AINT MAMERT, archevêque de Vienne, au Ve siècle, consterné de voir son diocèse ravagé par des fléaux de toutes sortes, institua, au moment de l’Ascension, trois jours de prières, de jeûnes et de pénitences ; ces trois journées consacrées à demander au ciel des grâces pour les biens de la terre devinrent les Rogations. En passant, signalons que ce bon saint est bien connu en France ; il est, en effet, un des trois fameux saints de glace ; un dicton de l’Ain nous affirme qu’il faut se défier :

De saint Mamert,
De saint Pancrace et saint Servais,
Car ils amènent un temps frais,
Et vous auriez regret amer ...

On sait que la Saint-Mamert tombe le 11 mai.

Les Rogations devinrent vite une fête populaire, marquée dans de nombreuses provinces par des coutumes particulières, souvent émouvantes, parfois amusantes, toujours intéressantes à étudier pour celui qui aime le folklore de notre beau pays.

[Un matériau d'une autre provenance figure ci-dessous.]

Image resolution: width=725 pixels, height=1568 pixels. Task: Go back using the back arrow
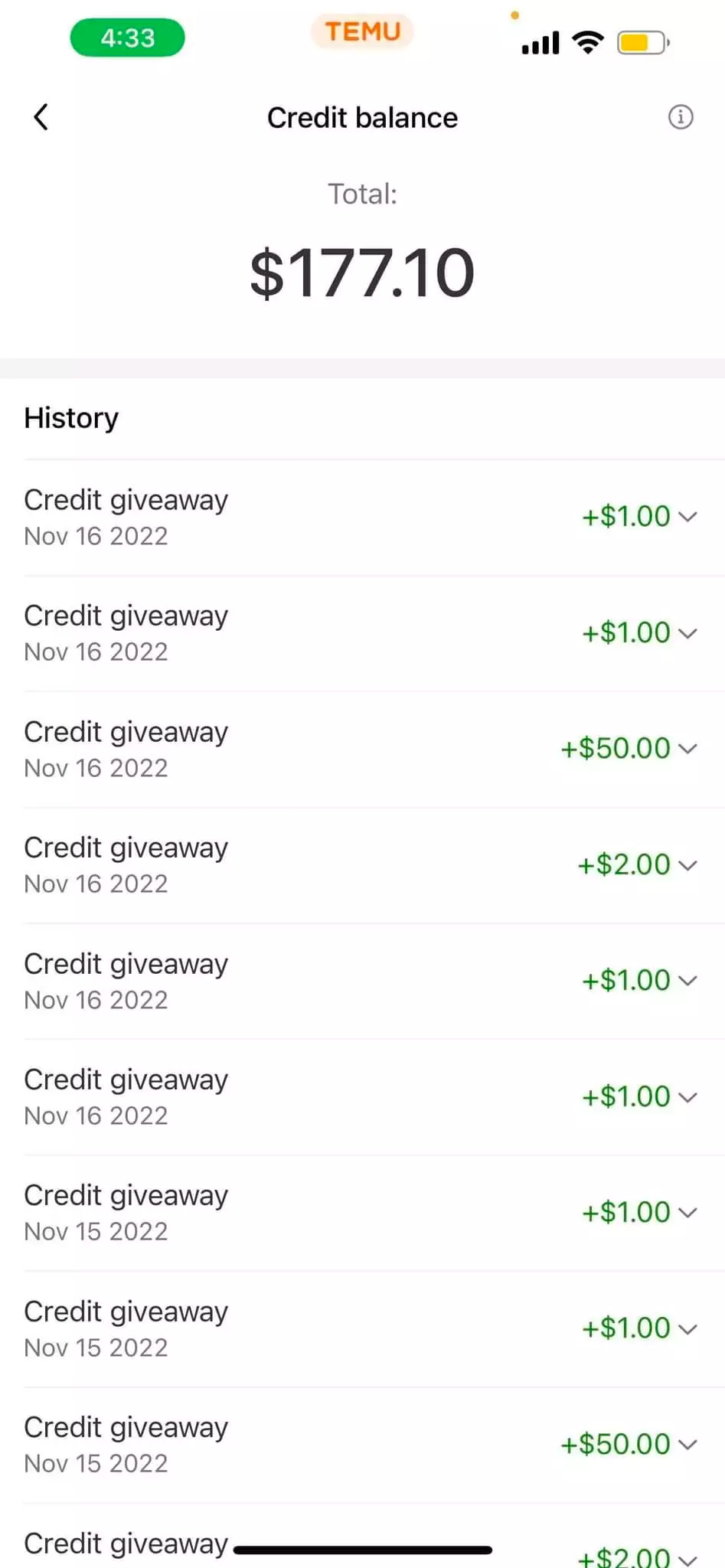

En Avignon, une très vieille tradition, qui s’est conservée fort longtemps, réservait aux bateliers le droit de transporter les reliques des saints sur le Rhône, le troisième jour des Rogations. À la suite de cette procession, l’évêque de la cité papale offrait aux nautoniers et « ribeyriers » un grand repas maigre de deux cents couverts. Nous possédons quelques détails sur ces repas, bien frugaux d’ailleurs. En 1364, les convives eurent à déguster : des épinards, des harengs salés, du poisson frais, des pommes et 600 pains ; la note de frais indique l’achat d’épices — fort prisées à cette époque— et de persil. L’année suivante, nous voyons qu’un notaire était chargé des fonctions de sommelier ; Giraud Ozille, tabellion de l’évêché, était, en effet, prié d’acheter 5 barrous de chacun de 46 pichets. On louait 200 couteaux, 200 écuelles, 200 plats, 25 pichets de terre et 204 gobelets de verre ; le trésorier, homme prudent, réservait dans ses comptes une certaine somme pour la casse. Le pain était fait par le propre boulanger de l’évêque ; les cuisiniers épiscopaux préparaient les mets. Dans un compte de 1366, nous relevons ce passage : « Donné pour l’amour de Dieu et à cause du surcroît de besogne aux cuisiniers de Monseigneur, Pierre, Terris et Jean, du consentement et par ordre de maître Pons, douze sous. »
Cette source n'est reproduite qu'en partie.